Cinématographiquement parlant, Big Fish est également à l’opposé de toutes les premières réalisations plutôt sombres de Tim Burton. Si on devait malgré tout trouver des films qui ressemblent à Big Fish dans la filmographie burtonienne, on pourrait parler de Pee Wee et d’Edward aux mains d’argent qui présentent le même panel de couleurs chaudes, limites saturées par moment, pour donner un lustre parfait et guimauve au monde imaginaire dans lequel il nous entraîne. Ainsi, dans Big Fish, Tim Burton fait triompher la lumière et n’hésite pas à habiller ses siamoises avec des paillettes, à illuminer Spectre de mille et un feux, à filmer un parterre de jonquilles tellement jaune qu’on le confondrait avec du doré… Comme si, pour lutter contre la disparition de quelqu’un, le garder « en couleurs » suffisait.
Etrangement, bien qu’il aborde un sujet particulièrement personnel, c’est la première fois dans ses réalisations, qu’il fait sciemment la différence entre le monde « réel » et l’imaginaire. Cette distinction est rendue visuelle grâce, ici encore, à la lumière et aux couleurs qu’utilise Burton. Comme nous le disions plus haut, dans le monde rêvé, les couleurs sont chaudes et joyeuses alors que dans le monde réel, les couleurs sont ternes et tristes. Au fil de l’histoire entre ce père farfelu et ce fils terre-à-terre, on voit évoluer la relation filiale : alors qu’au départ, le fils traitait son père de menteur, les mensonges deviennent des « améliorations de la réalité » puis, le fils finit par lui-même déformer le réel et narre la manière dont son père meurt (ou plutôt se transforme en poisson chat géant) dans le monde imaginaire. Tout le long du film, les frontières entre l’imaginaire et le réel se brouillent. Où s’arrête le réel, où commence le rêve ? Burton nous donne la force d’y croire et réveille l’enfant, la magie et l’imagination qui sommeillent en chacun de nous. C’est le moteur de Big Fish (et celui finalement, de la majorité des films de Burton), celui qui fait que pendant les scènes dans la vie « réelle », qui manquent pour certaines d’intérêt et cassent le rythme du film, on n’a qu’une envie : retourner dans le fantastique pour connaître d’autres contes, d’autres histoires.

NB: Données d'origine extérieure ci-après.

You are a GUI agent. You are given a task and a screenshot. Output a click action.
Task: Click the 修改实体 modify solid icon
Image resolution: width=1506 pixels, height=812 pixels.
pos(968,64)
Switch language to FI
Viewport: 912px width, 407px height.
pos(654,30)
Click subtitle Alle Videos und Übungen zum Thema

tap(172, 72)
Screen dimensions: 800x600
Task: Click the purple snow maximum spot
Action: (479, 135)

Comme si, pour Tim Burton, la vraie vie, trop prosaïque, ne valait pas le coup d’être vécu et qu’il valait mieux rêver sa vie pour lui donner du lustre, des étincelles !
Car les histoires, les contes de fées, c’est ce que Tim Burton raconte le mieux. Dans Big Fish, on croise un géant gentil, des siamoises immigrées aux Etats-Unis, un village parfait, une sorcière qui prédit la mort… pendant deux heures, on rêve éveillé au rythme de la musique parfaite de Danny Elfman (le musicien fétiche de Burton) et grâce à une bande d’acteurs admirables, Ewan McGregor et Helena Bonham Carter en tête. Big Fish est un conte où la magie des images et des histoires de Tim Burton opère pour lutter contre le prisme de la mort et rendre la vie éternelle. Un film inégal, notamment dans les scènes de la vie « réelle ». Mais il reste empli de poésie et de romantisme et l’on prend toujours le même plaisir à regarder pour prolonger encore et encore ces histoires à dormir debout si rassurantes.